== Segment start ==

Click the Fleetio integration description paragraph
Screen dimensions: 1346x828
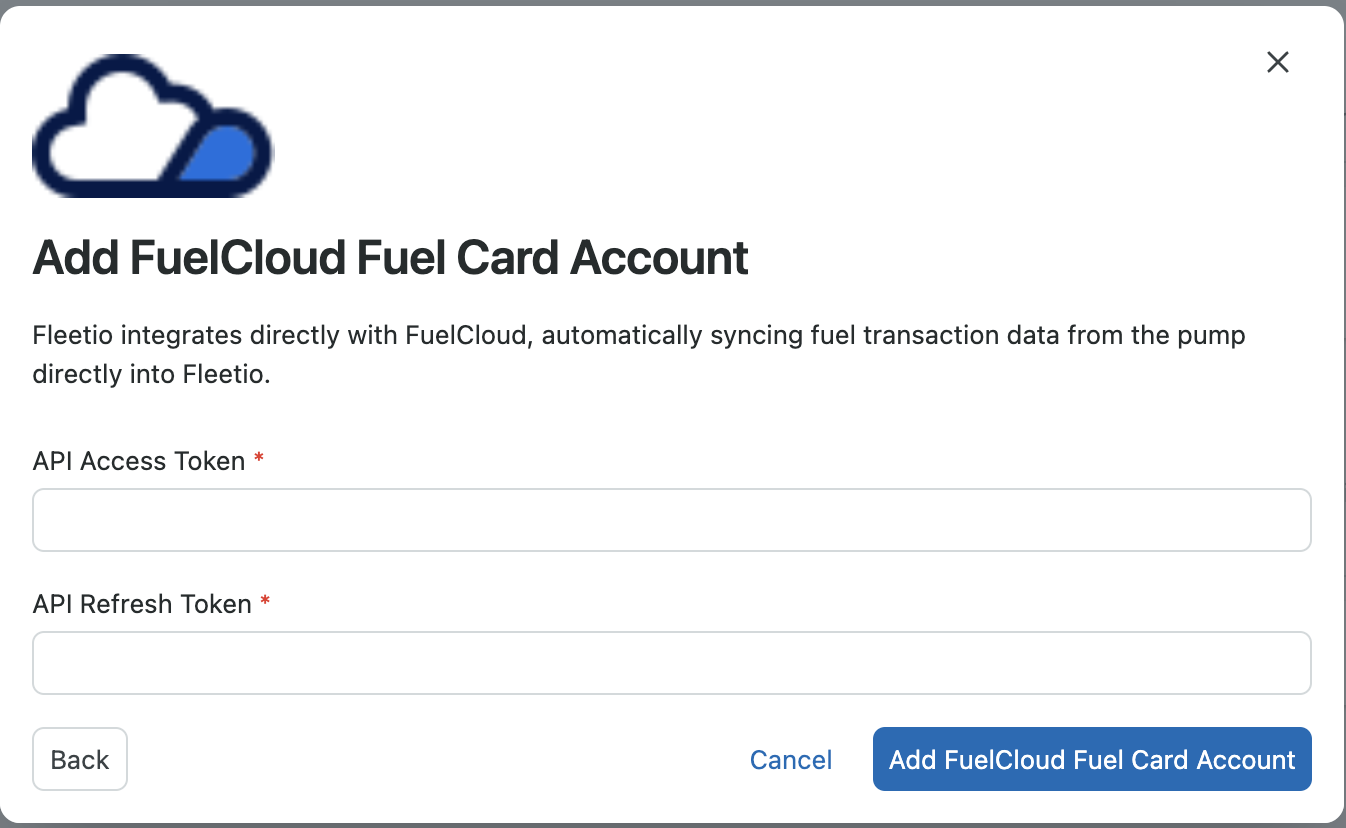click(x=639, y=355)
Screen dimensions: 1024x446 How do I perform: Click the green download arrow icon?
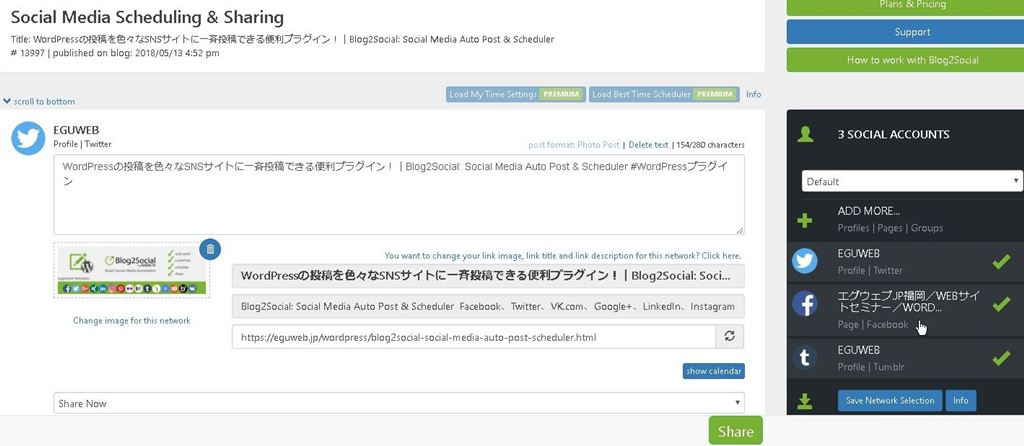(x=804, y=401)
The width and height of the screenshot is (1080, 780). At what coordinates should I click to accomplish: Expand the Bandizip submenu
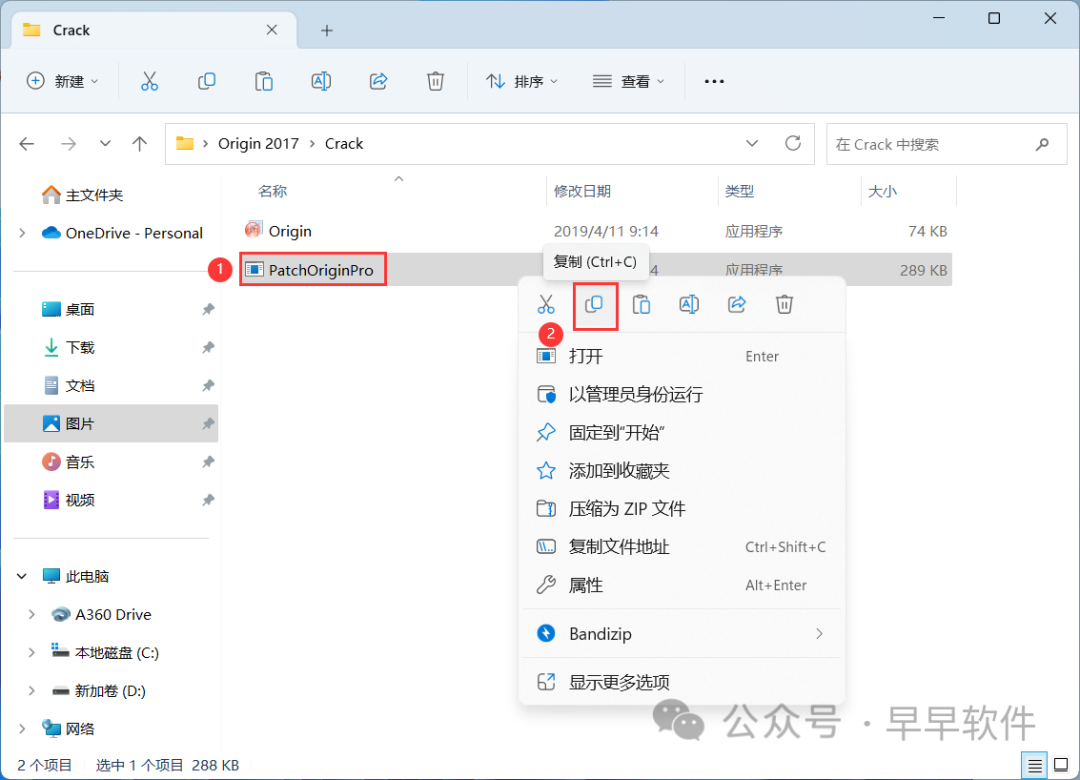point(819,634)
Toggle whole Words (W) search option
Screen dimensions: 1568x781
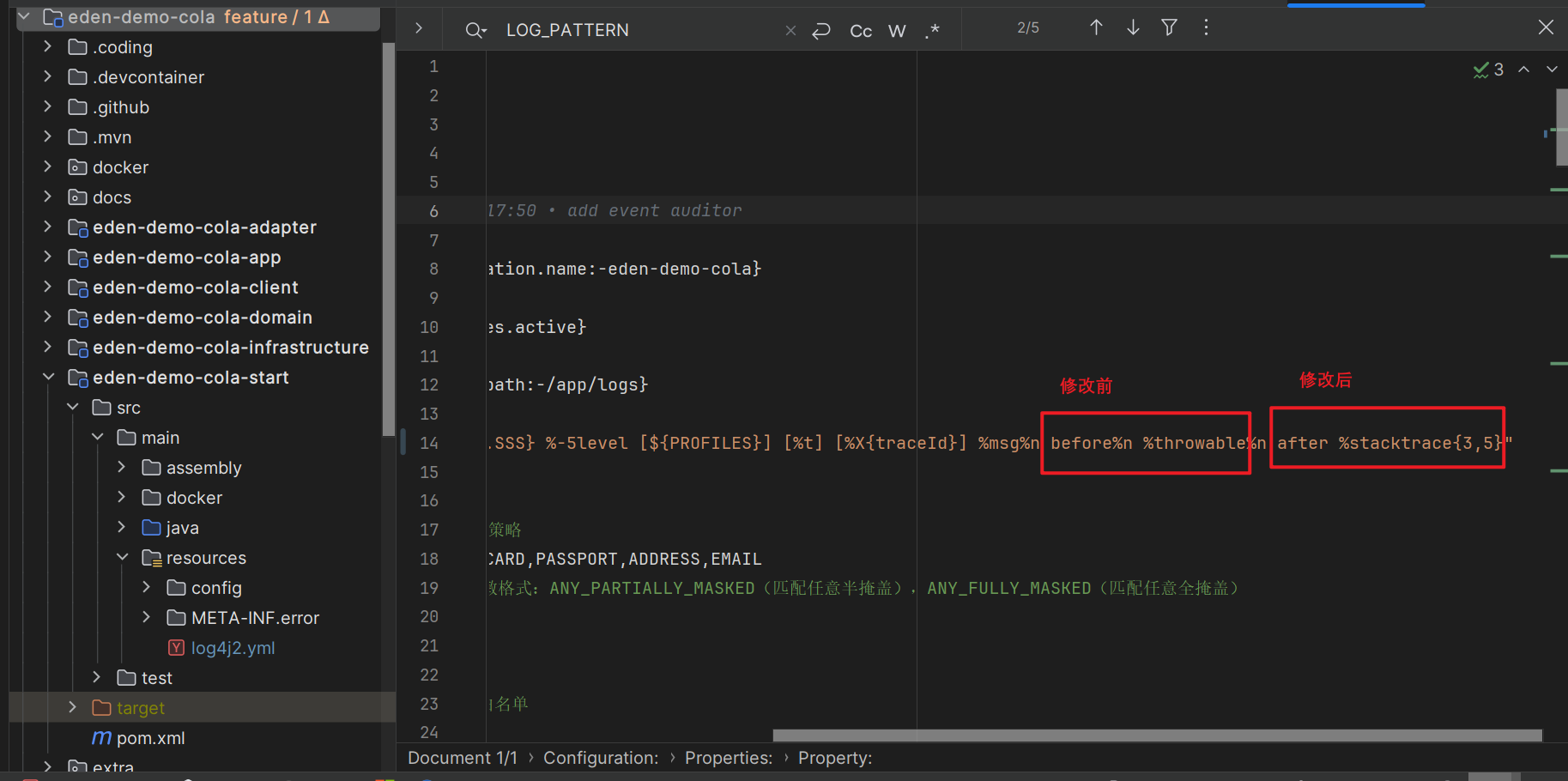click(x=897, y=31)
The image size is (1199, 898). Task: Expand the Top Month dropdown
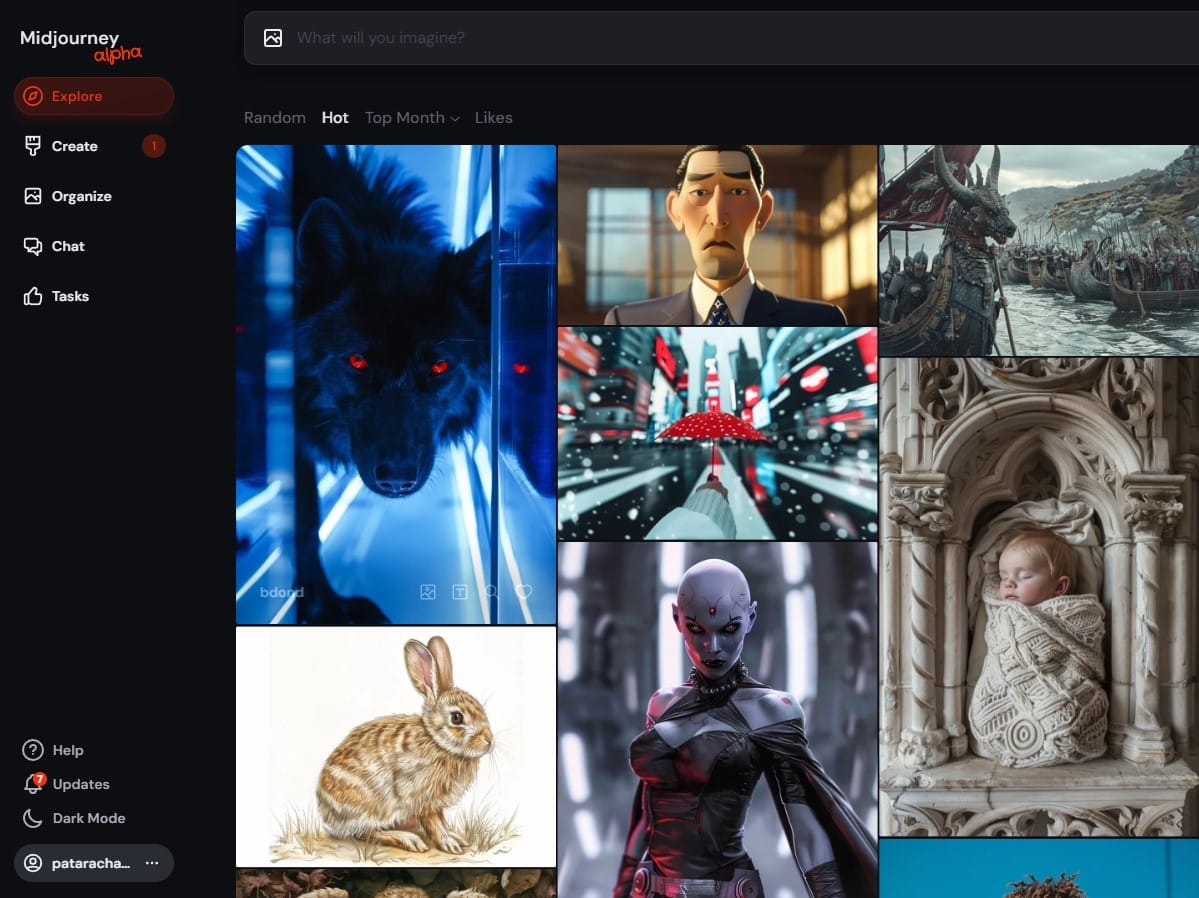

== Segment end ==

Description of the task –
Only the lines from the one with "Screen dimensions: 1568x781" through the end of the listing above should be output, exactly as written and with no pictures.

Answer to this exercise –
Screen dimensions: 1568x781
click(x=897, y=31)
The image size is (1199, 898). Task: Expand the Top Month dropdown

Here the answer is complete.